Your objective: Your answer should be every line from the records that contains "computer".

Data in this exercise:
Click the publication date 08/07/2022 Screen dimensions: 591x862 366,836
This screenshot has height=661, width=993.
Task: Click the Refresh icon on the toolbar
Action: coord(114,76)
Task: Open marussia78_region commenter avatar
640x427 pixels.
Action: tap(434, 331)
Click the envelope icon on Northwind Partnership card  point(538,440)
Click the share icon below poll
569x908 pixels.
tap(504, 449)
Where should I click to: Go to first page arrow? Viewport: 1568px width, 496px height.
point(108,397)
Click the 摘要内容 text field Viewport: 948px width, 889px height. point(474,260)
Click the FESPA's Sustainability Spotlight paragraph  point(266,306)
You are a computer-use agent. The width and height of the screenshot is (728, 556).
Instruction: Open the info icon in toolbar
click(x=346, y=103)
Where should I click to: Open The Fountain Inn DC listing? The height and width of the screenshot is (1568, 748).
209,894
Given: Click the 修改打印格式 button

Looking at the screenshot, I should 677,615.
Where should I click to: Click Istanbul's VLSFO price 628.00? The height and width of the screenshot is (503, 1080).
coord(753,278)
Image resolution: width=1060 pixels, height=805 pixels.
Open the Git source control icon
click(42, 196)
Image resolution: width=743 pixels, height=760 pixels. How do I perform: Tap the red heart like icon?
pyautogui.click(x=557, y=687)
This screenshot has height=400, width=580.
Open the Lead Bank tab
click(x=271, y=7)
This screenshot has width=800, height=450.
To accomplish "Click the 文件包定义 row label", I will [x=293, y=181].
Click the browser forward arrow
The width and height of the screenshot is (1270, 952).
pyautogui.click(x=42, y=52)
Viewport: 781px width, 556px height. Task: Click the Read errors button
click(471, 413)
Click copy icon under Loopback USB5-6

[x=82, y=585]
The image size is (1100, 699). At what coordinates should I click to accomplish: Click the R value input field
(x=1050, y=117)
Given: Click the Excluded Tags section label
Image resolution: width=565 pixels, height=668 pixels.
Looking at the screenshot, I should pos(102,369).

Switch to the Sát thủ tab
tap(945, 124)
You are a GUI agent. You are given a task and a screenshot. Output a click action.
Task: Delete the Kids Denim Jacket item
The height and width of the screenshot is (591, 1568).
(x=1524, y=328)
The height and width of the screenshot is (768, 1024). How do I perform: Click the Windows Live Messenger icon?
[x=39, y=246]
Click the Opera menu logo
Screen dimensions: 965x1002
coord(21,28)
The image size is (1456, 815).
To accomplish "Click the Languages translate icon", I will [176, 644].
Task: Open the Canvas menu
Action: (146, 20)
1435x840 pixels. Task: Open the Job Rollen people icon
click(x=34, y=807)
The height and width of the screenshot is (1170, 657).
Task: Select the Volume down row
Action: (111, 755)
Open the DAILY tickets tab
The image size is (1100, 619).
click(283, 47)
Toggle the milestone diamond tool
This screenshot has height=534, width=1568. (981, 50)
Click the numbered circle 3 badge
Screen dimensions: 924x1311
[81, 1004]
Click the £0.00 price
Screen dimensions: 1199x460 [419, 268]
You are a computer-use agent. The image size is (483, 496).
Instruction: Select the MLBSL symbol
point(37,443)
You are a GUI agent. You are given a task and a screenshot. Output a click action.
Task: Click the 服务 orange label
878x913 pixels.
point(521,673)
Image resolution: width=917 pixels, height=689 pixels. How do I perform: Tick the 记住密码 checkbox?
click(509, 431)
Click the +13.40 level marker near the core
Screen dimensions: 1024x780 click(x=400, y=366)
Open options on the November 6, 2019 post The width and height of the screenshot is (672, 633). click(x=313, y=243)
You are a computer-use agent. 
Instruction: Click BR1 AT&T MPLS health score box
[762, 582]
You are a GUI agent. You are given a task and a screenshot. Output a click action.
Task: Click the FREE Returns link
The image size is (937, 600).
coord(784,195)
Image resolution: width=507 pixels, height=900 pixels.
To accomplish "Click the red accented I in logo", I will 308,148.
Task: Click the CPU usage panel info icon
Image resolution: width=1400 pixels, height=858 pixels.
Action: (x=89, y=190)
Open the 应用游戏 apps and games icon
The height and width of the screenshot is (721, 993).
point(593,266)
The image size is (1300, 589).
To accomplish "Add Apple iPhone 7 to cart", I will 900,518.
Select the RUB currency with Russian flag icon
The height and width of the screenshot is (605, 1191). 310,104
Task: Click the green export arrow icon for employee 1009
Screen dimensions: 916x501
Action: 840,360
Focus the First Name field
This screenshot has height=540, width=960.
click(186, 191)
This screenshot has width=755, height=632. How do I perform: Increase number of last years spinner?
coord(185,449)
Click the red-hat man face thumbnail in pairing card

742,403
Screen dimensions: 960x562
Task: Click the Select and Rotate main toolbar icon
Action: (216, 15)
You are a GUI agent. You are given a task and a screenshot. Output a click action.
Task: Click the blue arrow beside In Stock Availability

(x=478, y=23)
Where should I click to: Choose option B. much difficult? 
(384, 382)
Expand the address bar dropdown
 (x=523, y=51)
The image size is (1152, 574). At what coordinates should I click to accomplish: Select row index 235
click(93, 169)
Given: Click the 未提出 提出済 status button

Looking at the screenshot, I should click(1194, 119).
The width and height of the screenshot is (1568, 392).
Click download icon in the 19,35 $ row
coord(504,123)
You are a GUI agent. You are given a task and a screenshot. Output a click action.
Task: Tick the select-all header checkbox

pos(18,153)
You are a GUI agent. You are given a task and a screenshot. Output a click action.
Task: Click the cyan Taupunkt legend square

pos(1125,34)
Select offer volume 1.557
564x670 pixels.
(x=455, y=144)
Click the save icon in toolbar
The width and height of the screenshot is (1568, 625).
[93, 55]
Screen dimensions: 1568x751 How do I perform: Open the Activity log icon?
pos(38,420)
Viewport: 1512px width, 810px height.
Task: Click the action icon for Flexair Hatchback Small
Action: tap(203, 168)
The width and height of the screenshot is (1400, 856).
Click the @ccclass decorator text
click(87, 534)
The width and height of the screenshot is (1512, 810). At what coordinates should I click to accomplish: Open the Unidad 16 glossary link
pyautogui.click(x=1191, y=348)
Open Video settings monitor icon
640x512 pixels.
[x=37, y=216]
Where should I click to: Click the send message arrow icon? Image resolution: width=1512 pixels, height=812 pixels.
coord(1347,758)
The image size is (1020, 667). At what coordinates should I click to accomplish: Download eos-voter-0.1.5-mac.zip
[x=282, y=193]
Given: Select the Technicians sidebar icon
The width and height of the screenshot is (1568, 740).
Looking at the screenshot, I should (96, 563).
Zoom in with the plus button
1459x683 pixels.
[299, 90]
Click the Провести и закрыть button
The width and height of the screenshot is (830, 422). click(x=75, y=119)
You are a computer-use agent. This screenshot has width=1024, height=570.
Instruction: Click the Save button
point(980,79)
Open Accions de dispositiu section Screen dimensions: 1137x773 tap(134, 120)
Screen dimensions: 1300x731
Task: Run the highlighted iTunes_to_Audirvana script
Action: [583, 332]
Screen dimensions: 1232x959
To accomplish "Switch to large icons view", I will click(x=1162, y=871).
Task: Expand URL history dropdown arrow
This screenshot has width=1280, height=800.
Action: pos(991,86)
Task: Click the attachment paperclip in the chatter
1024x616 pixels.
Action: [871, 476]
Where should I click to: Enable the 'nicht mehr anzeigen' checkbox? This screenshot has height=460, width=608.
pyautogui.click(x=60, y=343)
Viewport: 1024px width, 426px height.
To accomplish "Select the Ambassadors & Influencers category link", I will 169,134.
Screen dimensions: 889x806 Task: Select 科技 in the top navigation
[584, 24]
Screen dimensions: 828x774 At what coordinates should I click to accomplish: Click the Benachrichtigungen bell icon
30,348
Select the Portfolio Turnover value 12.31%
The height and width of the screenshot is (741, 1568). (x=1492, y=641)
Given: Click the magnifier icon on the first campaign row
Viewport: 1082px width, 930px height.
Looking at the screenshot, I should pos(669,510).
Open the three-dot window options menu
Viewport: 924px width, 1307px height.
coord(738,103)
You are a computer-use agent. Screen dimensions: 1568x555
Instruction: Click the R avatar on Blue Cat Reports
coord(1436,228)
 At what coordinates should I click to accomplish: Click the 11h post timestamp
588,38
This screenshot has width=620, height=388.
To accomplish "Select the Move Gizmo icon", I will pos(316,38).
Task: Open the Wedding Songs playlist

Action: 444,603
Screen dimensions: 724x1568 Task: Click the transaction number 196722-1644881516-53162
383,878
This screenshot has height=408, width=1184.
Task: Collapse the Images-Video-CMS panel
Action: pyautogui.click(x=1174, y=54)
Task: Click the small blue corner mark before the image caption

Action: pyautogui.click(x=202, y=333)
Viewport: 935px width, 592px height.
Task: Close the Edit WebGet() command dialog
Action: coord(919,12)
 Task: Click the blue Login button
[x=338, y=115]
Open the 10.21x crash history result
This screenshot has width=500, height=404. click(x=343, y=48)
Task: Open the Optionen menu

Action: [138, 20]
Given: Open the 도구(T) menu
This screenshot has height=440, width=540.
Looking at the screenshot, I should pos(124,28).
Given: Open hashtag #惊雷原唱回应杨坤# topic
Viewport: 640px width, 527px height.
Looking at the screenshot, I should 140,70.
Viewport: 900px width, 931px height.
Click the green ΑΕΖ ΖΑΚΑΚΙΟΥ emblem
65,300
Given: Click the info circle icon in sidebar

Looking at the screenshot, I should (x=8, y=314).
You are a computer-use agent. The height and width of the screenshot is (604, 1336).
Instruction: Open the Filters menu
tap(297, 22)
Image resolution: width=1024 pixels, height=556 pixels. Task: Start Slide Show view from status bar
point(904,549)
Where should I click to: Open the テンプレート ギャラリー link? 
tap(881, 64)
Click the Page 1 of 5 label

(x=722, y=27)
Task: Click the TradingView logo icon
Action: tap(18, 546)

Output below:
You are a computer-use agent. The width and height of the screenshot is (728, 556).
You are a computer-use agent. The image size is (483, 496).
You are a computer-use agent. 
You are a computer-use agent. This screenshot has width=1024, height=570.
You are a computer-use agent. Screen dimensions: 1568x555
You are a computer-use agent. The height and width of the screenshot is (604, 1336).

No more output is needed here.